Source material section start
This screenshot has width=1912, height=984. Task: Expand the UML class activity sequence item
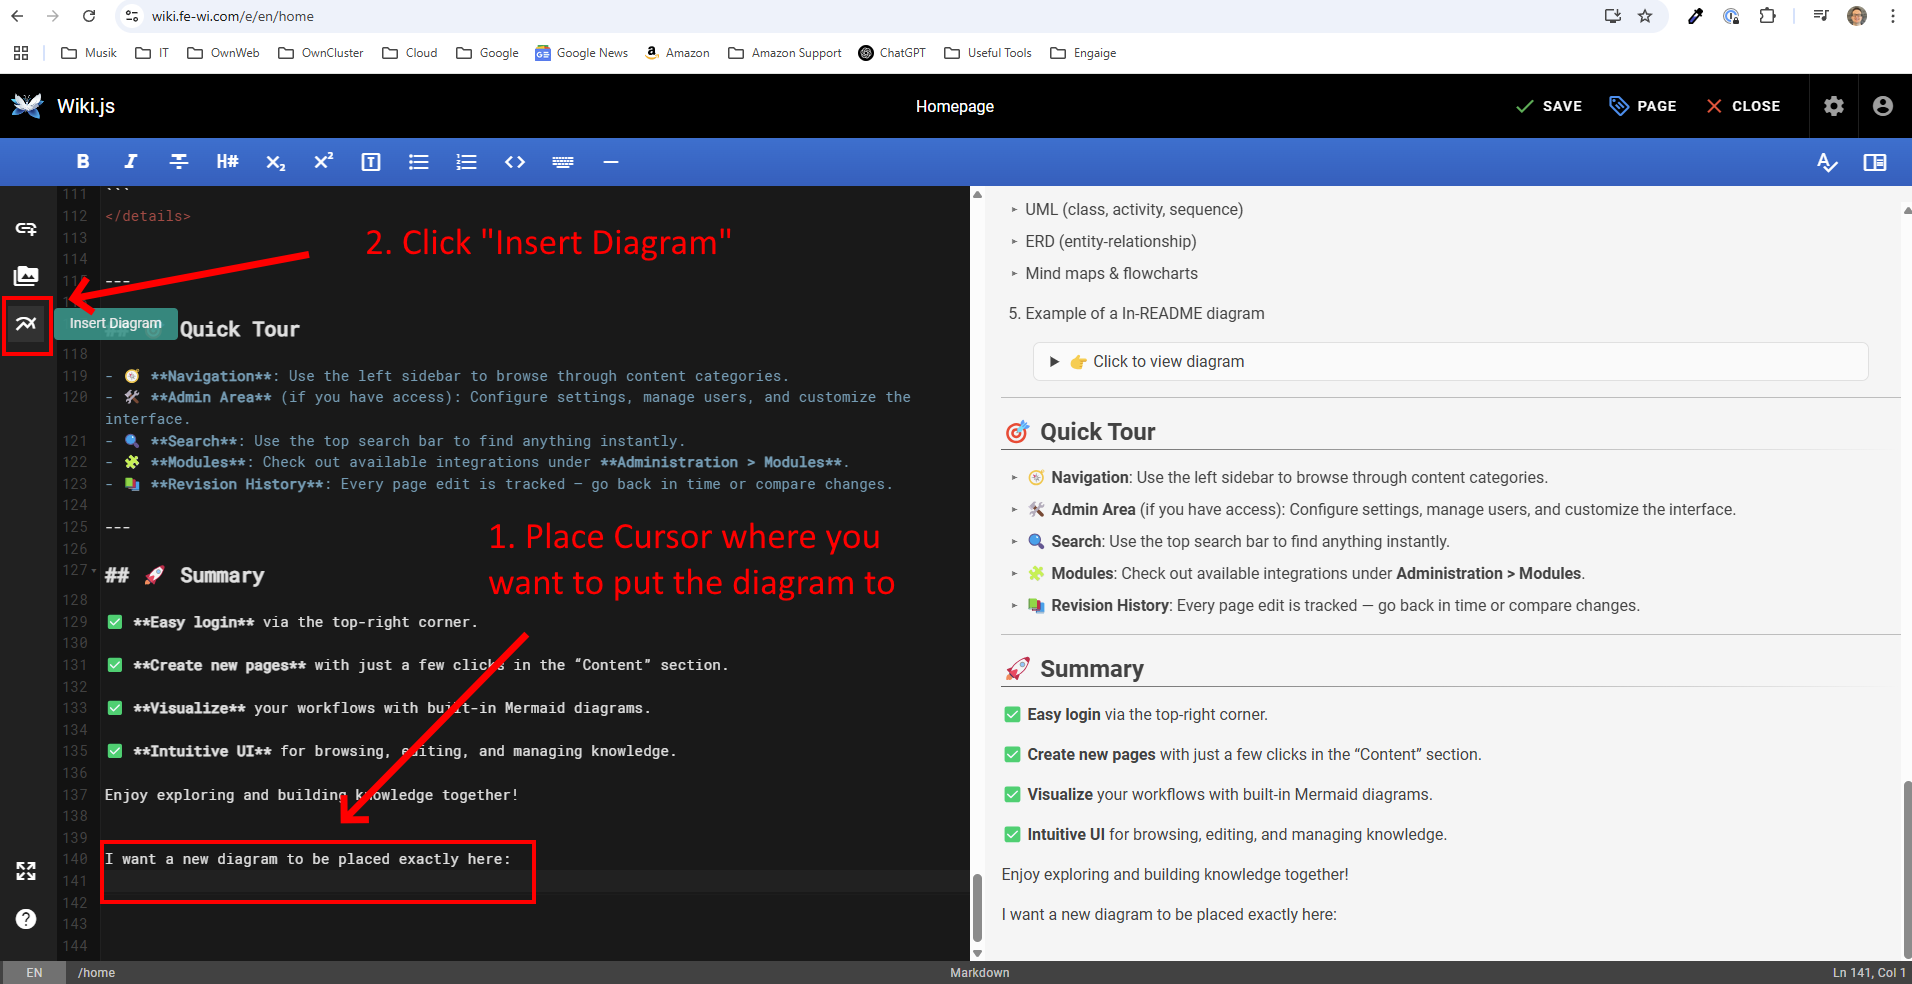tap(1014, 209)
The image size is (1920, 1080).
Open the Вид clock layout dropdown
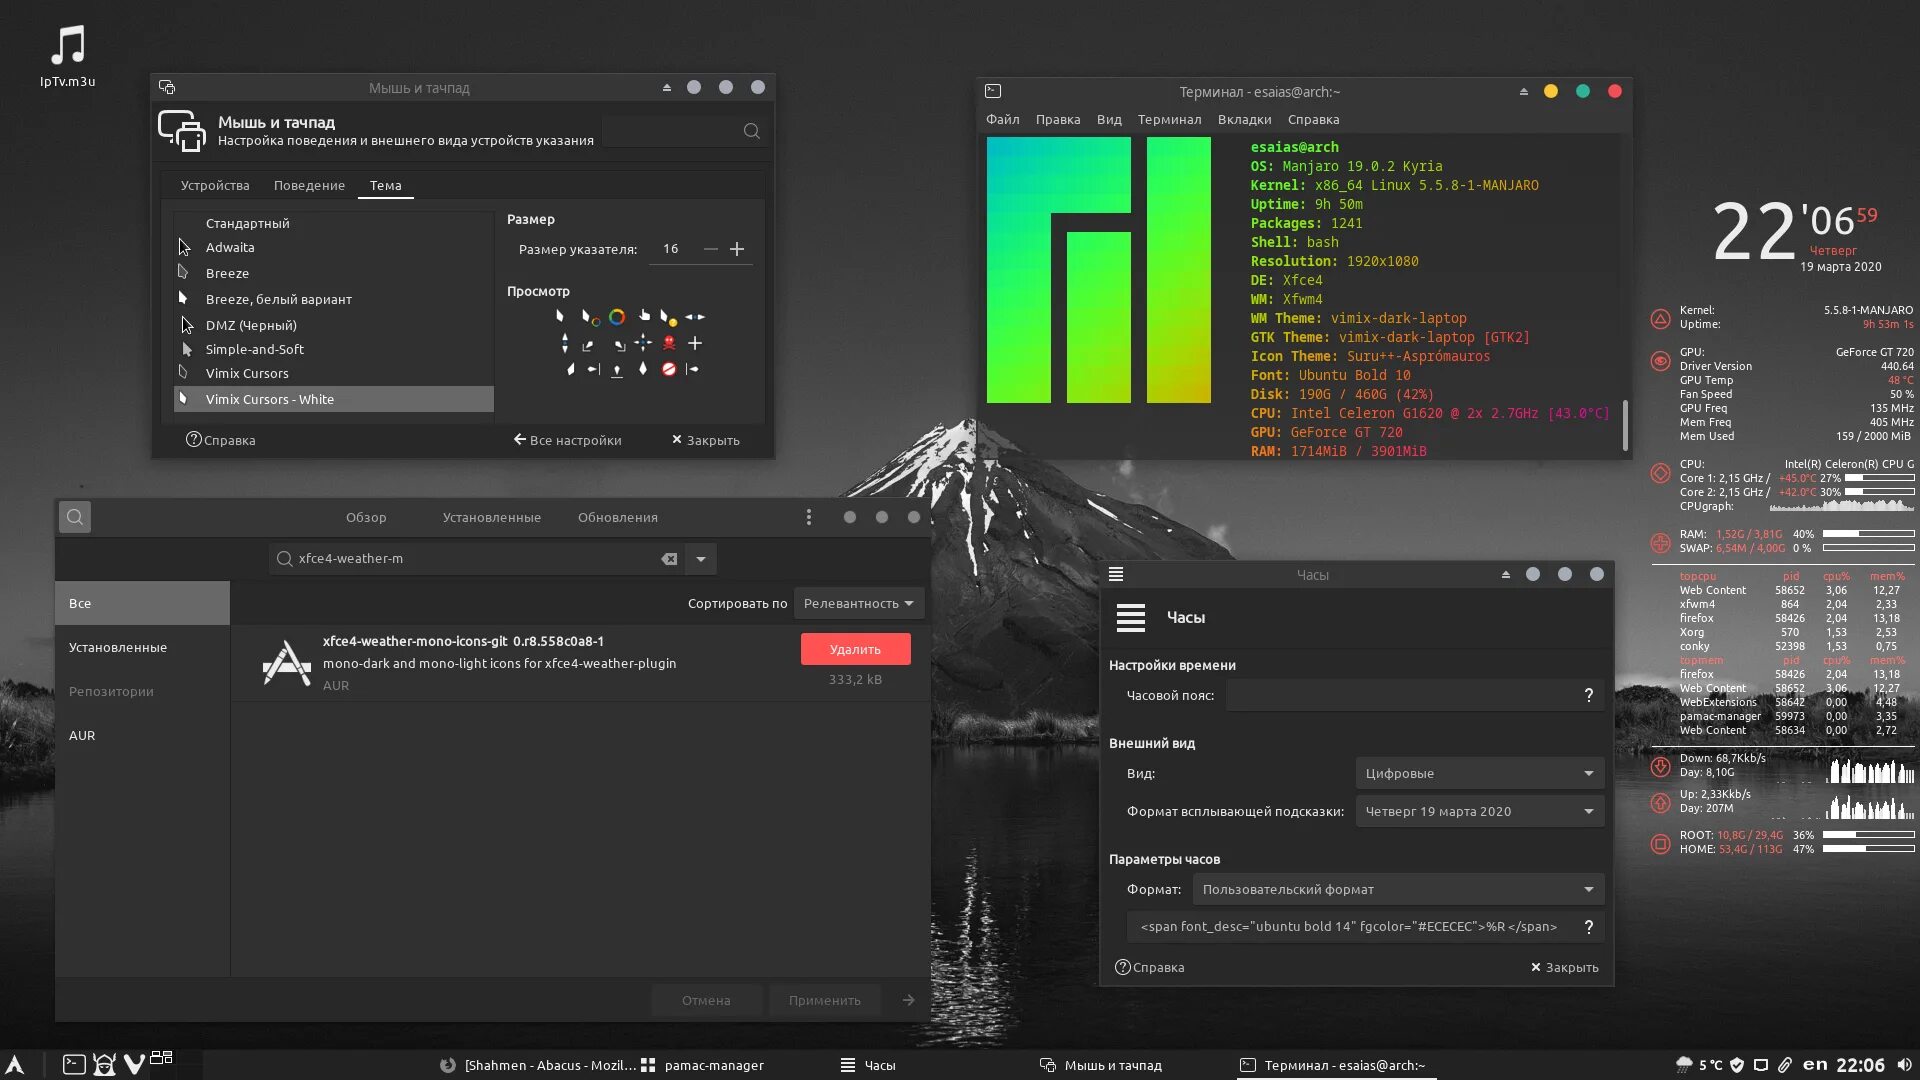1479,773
Source material section end
- Work instructions:
Leaving the pictures out, write out every entry exactly.

- Exercise output:
This screenshot has width=1912, height=984. Task: Expand the UML class activity sequence item
tap(1014, 209)
The image size is (1920, 1080).
Open the Вид clock layout dropdown
1479,773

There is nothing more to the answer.